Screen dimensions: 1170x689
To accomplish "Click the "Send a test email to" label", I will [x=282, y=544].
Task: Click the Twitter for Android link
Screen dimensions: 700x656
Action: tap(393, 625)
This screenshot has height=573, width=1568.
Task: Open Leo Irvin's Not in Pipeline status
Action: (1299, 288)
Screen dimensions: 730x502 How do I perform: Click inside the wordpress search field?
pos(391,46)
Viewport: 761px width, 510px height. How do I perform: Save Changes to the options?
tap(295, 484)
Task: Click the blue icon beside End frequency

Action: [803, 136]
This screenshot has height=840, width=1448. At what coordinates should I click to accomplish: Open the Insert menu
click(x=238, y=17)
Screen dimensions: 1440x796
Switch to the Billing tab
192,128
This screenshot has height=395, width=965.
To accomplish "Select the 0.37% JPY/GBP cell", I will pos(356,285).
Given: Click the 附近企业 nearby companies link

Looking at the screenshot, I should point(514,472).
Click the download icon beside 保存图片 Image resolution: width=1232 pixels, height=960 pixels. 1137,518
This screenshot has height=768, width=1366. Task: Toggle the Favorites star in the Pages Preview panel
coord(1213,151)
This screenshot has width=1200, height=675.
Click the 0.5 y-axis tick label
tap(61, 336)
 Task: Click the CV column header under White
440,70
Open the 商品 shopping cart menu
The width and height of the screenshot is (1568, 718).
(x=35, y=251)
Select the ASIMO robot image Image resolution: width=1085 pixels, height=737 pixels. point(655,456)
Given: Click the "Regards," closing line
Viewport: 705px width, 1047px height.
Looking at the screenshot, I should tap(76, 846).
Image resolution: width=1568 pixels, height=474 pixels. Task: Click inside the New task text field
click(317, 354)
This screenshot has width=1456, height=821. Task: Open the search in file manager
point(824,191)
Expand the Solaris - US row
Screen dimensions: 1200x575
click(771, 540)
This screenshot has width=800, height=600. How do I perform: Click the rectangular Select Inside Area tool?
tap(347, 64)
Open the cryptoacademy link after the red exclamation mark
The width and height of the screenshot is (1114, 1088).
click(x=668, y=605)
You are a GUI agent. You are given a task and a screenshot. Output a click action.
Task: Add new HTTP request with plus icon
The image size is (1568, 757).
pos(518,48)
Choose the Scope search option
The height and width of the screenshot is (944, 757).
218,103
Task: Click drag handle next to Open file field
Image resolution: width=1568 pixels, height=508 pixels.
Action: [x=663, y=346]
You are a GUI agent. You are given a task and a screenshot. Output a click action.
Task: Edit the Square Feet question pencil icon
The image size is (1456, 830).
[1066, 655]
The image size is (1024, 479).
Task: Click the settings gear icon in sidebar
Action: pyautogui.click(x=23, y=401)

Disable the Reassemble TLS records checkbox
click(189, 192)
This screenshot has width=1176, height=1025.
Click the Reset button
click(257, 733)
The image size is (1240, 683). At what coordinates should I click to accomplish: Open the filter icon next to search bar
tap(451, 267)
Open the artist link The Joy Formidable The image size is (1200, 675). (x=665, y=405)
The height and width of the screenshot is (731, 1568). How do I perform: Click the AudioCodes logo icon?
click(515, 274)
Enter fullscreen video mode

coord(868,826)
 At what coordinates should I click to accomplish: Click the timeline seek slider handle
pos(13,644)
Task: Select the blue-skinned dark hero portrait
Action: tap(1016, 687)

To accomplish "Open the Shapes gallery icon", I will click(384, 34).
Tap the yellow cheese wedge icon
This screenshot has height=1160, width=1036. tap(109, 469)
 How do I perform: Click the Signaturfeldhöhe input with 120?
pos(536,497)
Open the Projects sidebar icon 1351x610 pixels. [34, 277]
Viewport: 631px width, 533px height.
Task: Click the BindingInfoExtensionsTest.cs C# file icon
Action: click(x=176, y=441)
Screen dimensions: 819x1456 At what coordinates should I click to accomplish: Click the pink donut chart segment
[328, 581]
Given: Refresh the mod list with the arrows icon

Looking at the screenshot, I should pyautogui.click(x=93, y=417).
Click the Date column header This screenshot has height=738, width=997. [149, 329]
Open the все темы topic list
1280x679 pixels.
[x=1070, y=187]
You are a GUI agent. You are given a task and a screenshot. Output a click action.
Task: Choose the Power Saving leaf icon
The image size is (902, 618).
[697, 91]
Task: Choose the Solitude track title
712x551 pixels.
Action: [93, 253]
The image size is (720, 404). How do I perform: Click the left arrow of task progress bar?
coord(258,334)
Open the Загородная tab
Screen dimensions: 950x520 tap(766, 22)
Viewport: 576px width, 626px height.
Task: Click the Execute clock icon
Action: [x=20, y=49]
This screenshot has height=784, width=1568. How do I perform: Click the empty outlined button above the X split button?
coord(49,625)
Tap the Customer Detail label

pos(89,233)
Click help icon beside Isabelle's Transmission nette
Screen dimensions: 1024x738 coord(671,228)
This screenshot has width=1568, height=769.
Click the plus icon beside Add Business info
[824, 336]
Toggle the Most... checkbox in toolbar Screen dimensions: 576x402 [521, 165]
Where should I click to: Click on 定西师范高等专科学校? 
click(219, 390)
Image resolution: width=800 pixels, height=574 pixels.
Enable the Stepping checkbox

▶ WHAT IS EXPECTED:
Your task is to transcribe the material, which must come out exactly as written.

▶ ANSWER:
Screen dimensions: 1170x689
To accomplish "Click the "Send a test email to" label", I will [x=282, y=544].
Task: Click the Twitter for Android link
Screen dimensions: 700x656
Action: tap(393, 625)
This screenshot has height=573, width=1568.
Task: Open Leo Irvin's Not in Pipeline status
Action: (1299, 288)
Screen dimensions: 730x502 How do I perform: Click inside the wordpress search field?
pos(391,46)
Viewport: 761px width, 510px height. How do I perform: Save Changes to the options?
tap(295, 484)
Task: Click the blue icon beside End frequency

Action: [803, 136]
This screenshot has height=840, width=1448. At what coordinates should I click to accomplish: Open the Insert menu
click(x=238, y=17)
Screen dimensions: 1440x796
Switch to the Billing tab
192,128
This screenshot has height=395, width=965.
To accomplish "Select the 0.37% JPY/GBP cell", I will pos(356,285).
Given: Click the 附近企业 nearby companies link

Looking at the screenshot, I should point(514,472).
Click the download icon beside 保存图片 Image resolution: width=1232 pixels, height=960 pixels. 1137,518
This screenshot has height=768, width=1366. Task: Toggle the Favorites star in the Pages Preview panel
coord(1213,151)
This screenshot has width=1200, height=675.
Click the 0.5 y-axis tick label
tap(61, 336)
 Task: Click the CV column header under White
440,70
Open the 商品 shopping cart menu
The width and height of the screenshot is (1568, 718).
(x=35, y=251)
Select the ASIMO robot image Image resolution: width=1085 pixels, height=737 pixels. point(655,456)
Given: Click the "Regards," closing line
Viewport: 705px width, 1047px height.
Looking at the screenshot, I should tap(76, 846).
Image resolution: width=1568 pixels, height=474 pixels. Task: Click inside the New task text field
click(317, 354)
This screenshot has width=1456, height=821. Task: Open the search in file manager
point(824,191)
Expand the Solaris - US row
Screen dimensions: 1200x575
click(771, 540)
This screenshot has width=800, height=600. How do I perform: Click the rectangular Select Inside Area tool?
tap(347, 64)
Open the cryptoacademy link after the red exclamation mark
The width and height of the screenshot is (1114, 1088).
click(x=668, y=605)
You are a GUI agent. You are given a task and a screenshot. Output a click action.
Task: Add new HTTP request with plus icon
The image size is (1568, 757).
pos(518,48)
Choose the Scope search option
The height and width of the screenshot is (944, 757).
218,103
Task: Click drag handle next to Open file field
Image resolution: width=1568 pixels, height=508 pixels.
Action: [x=663, y=346]
You are a GUI agent. You are given a task and a screenshot. Output a click action.
Task: Edit the Square Feet question pencil icon
The image size is (1456, 830).
[1066, 655]
The image size is (1024, 479).
Task: Click the settings gear icon in sidebar
Action: pyautogui.click(x=23, y=401)

Disable the Reassemble TLS records checkbox
click(189, 192)
This screenshot has width=1176, height=1025.
Click the Reset button
click(257, 733)
The image size is (1240, 683). At what coordinates should I click to accomplish: Open the filter icon next to search bar
tap(451, 267)
Open the artist link The Joy Formidable The image size is (1200, 675). (x=665, y=405)
The height and width of the screenshot is (731, 1568). How do I perform: Click the AudioCodes logo icon?
click(515, 274)
Enter fullscreen video mode

coord(868,826)
 At what coordinates should I click to accomplish: Click the timeline seek slider handle
pos(13,644)
Task: Select the blue-skinned dark hero portrait
Action: tap(1016, 687)

To accomplish "Open the Shapes gallery icon", I will click(384, 34).
Tap the yellow cheese wedge icon
This screenshot has height=1160, width=1036. tap(109, 469)
 How do I perform: Click the Signaturfeldhöhe input with 120?
pos(536,497)
Open the Projects sidebar icon 1351x610 pixels. [34, 277]
Viewport: 631px width, 533px height.
Task: Click the BindingInfoExtensionsTest.cs C# file icon
Action: click(x=176, y=441)
Screen dimensions: 819x1456 At what coordinates should I click to accomplish: Click the pink donut chart segment
[328, 581]
Given: Refresh the mod list with the arrows icon

Looking at the screenshot, I should pyautogui.click(x=93, y=417).
Click the Date column header This screenshot has height=738, width=997. [149, 329]
Open the все темы topic list
1280x679 pixels.
[x=1070, y=187]
You are a GUI agent. You are given a task and a screenshot. Output a click action.
Task: Choose the Power Saving leaf icon
The image size is (902, 618).
[697, 91]
Task: Choose the Solitude track title
712x551 pixels.
Action: [93, 253]
The image size is (720, 404). How do I perform: Click the left arrow of task progress bar?
coord(258,334)
Open the Загородная tab
Screen dimensions: 950x520 tap(766, 22)
Viewport: 576px width, 626px height.
Task: Click the Execute clock icon
Action: [x=20, y=49]
This screenshot has height=784, width=1568. How do I perform: Click the empty outlined button above the X split button?
coord(49,625)
Tap the Customer Detail label

pos(89,233)
Click help icon beside Isabelle's Transmission nette
Screen dimensions: 1024x738 coord(671,228)
This screenshot has width=1568, height=769.
Click the plus icon beside Add Business info
[824, 336]
Toggle the Most... checkbox in toolbar Screen dimensions: 576x402 [521, 165]
Where should I click to: Click on 定西师范高等专科学校? 
click(219, 390)
Image resolution: width=800 pixels, height=574 pixels.
Enable the Stepping checkbox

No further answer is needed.